Be very cautious when dealing with oxygen - and don't mess around with fire.
 

jmcquate

Well-Known Member
Contributor
Remember when it happened (DC-9?), the FAA figured it out pretty quickly, but as I recall some high up heads rolled. ValueJet is AirTran now.
 

Randy Daytona

Cold War Relic
pilot
Super Moderator
https://en.wikipedia.org/wiki/Hindenburg_disaster

You would've thought they'd learned by now. I enjoy Air Disasters, but I wouldn't exactly call it "fascinating"

Last week was the story of the rudder reversals that crashed both a United 737 and a USAir 737. Forgot the airline where the pilot got lucky and landed with a problem. Found out it was a combination that had not been tested - a supercooled valve that had very hot hydraulic fluid pumped through - caused the valve to either jam or reverse.
 

MIDNJAC

is clara ship
pilot
I thought Valujet, in some weird turn of ownership survival, has become Allegiant? No?
 

Hopeful Hoya

Well-Known Member
pilot
Contributor
I thought Valujet, in some weird turn of ownership survival, has become Allegiant? No?

No, they merged with AirTran, and even though ValuJet was the nominal survivor, they retained AirTran's name and branding due to ValuJet's horrid reputation.

┄┄┄┄┄┄

TASKS TO CARRY OUT:
a) Retype the stretch of the forum thread from "Randy Daytona" through "jam or reverse.".
b) According to the forum thread, whose name and branding were kept after ValuJet merged with AirTran?
This material comes from a different source than the forum thread.

Saved data entries

┄┄┄┄┄┄

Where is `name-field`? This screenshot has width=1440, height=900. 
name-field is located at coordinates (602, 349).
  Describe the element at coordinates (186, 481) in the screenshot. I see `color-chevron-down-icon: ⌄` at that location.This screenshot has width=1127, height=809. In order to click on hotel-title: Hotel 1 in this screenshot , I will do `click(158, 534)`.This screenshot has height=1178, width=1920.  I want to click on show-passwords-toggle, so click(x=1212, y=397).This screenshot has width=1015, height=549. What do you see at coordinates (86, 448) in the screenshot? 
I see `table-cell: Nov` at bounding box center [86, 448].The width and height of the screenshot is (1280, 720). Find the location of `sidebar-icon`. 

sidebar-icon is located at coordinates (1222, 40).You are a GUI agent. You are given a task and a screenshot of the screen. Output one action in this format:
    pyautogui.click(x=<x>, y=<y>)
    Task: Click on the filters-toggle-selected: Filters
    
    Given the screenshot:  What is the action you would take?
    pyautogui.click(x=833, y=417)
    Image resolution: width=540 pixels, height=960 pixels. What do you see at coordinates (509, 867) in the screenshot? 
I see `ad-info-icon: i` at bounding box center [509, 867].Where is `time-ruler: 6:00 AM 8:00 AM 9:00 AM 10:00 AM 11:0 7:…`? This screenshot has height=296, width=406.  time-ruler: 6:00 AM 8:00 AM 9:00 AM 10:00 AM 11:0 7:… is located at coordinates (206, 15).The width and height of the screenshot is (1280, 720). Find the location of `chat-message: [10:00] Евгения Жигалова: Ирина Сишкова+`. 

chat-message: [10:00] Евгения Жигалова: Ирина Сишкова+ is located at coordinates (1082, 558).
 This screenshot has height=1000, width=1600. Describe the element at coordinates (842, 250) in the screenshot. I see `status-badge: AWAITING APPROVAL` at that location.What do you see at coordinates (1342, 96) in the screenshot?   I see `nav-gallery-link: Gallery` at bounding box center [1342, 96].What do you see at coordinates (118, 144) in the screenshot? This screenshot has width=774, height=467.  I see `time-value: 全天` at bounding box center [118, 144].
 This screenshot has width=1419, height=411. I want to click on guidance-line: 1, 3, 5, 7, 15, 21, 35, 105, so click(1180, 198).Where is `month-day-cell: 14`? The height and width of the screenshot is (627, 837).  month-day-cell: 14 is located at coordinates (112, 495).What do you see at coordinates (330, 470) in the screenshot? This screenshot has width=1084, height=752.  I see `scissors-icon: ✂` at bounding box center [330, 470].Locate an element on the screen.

┄┄┄┄┄┄

ANSWER SECTION:
a)
Randy Daytona

Cold War Relic
pilot
Super Moderator
https://en.wikipedia.org/wiki/Hindenburg_disaster

You would've thought they'd learned by now. I enjoy Air Disasters, but I wouldn't exactly call it "fascinating"

Last week was the story of the rudder reversals that crashed both a United 737 and a USAir 737. Forgot the airline where the pilot got lucky and landed with a problem. Found out it was a combination that had not been tested - a supercooled valve that had very hot hydraulic fluid pumped through - caused the valve to either jam or reverse.

b) AirTran's name and branding were kept.